Further, the comparative experiment that was performed using the pipe structure in FIG. 1 to confirm the effect of one embodiment of the experiment will be described. FIG. 5 shows the positions of the pulsation dampers and the pressure sensors in the comparative experiment. FIG. 6 is a graph showing the relation between the amounts of change in the fuel pressure and the frequencies.

Hereinafter, the comparative experiment will be described with reference to FIG. 5 and FIG. 6. In this comparative experiment, the pulsation damper 13 was provided only on the delivery pipe 26n. The pressure sensor 57 was provided near the pulsation damper 13. A plurality of pressure sensors 51 to 57 was provided on the delivery pipe 26 in FIG. 5. In FIG. 6, curves 210 to 270 show the amounts of change in the fuel pressure at the positions where the respective pressure sensors 51 to 57 were disposed. In FIG. 6, the curve 140 is also shown for comparison. The curve 140 shows the case where the pulsation damper 13 was provided near the side member 32 in FIG. 4.

As shown in FIG. 6, in this comparative experiment, the amount of change in the fuel pressure was large when the frequency was approximately 300 Hz, as compared to the case where the pulsation damper 13 was disposed near the side member.

The embodiment of the invention that has been disclosed in the specification is to be considered in all respects as illustrative and not restrictive. The technical scope of the invention is defined by claims, and all changes which come within the meaning and range of equivalency of the claims are therefore intended to be embraced therein.

Claims

1. A vibration-reducing structure for a fuel pipe, comprising:

a fuel pipe through which fuel is supplied to an internal combustion engine installed in a vehicle;

a pulsation damper which is disposed on the fuel pipe at a predetermined position, and which suppresses pulsations of fuel, wherein the fuel pipe is fixed to a vehicle body at the predetermined position.

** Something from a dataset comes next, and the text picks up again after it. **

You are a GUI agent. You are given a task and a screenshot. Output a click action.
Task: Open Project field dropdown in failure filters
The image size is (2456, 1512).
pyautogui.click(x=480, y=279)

2. The vibration-reducing structure according to claim 1, wherein

the fuel pipe is fixed to the vehicle body at a plurality of positions that includes the predetermined position; and

a portion of the vehicle body, to which the fuel pipe is fixed at the predetermined position, has highest stiffness among all portions of the vehicle body, to which the fuel pipe is fixed at the plurality of positions.

3. The vibration-reducing structure according to claim 2, wherein

the predetermined position matches a position of a loop of a standing wave when fuel pressure oscillates.

4. The vibration-reducing structure according to claim 1, wherein

the predetermined position matches a position of a loop of a standing wave when fuel pressure oscillates.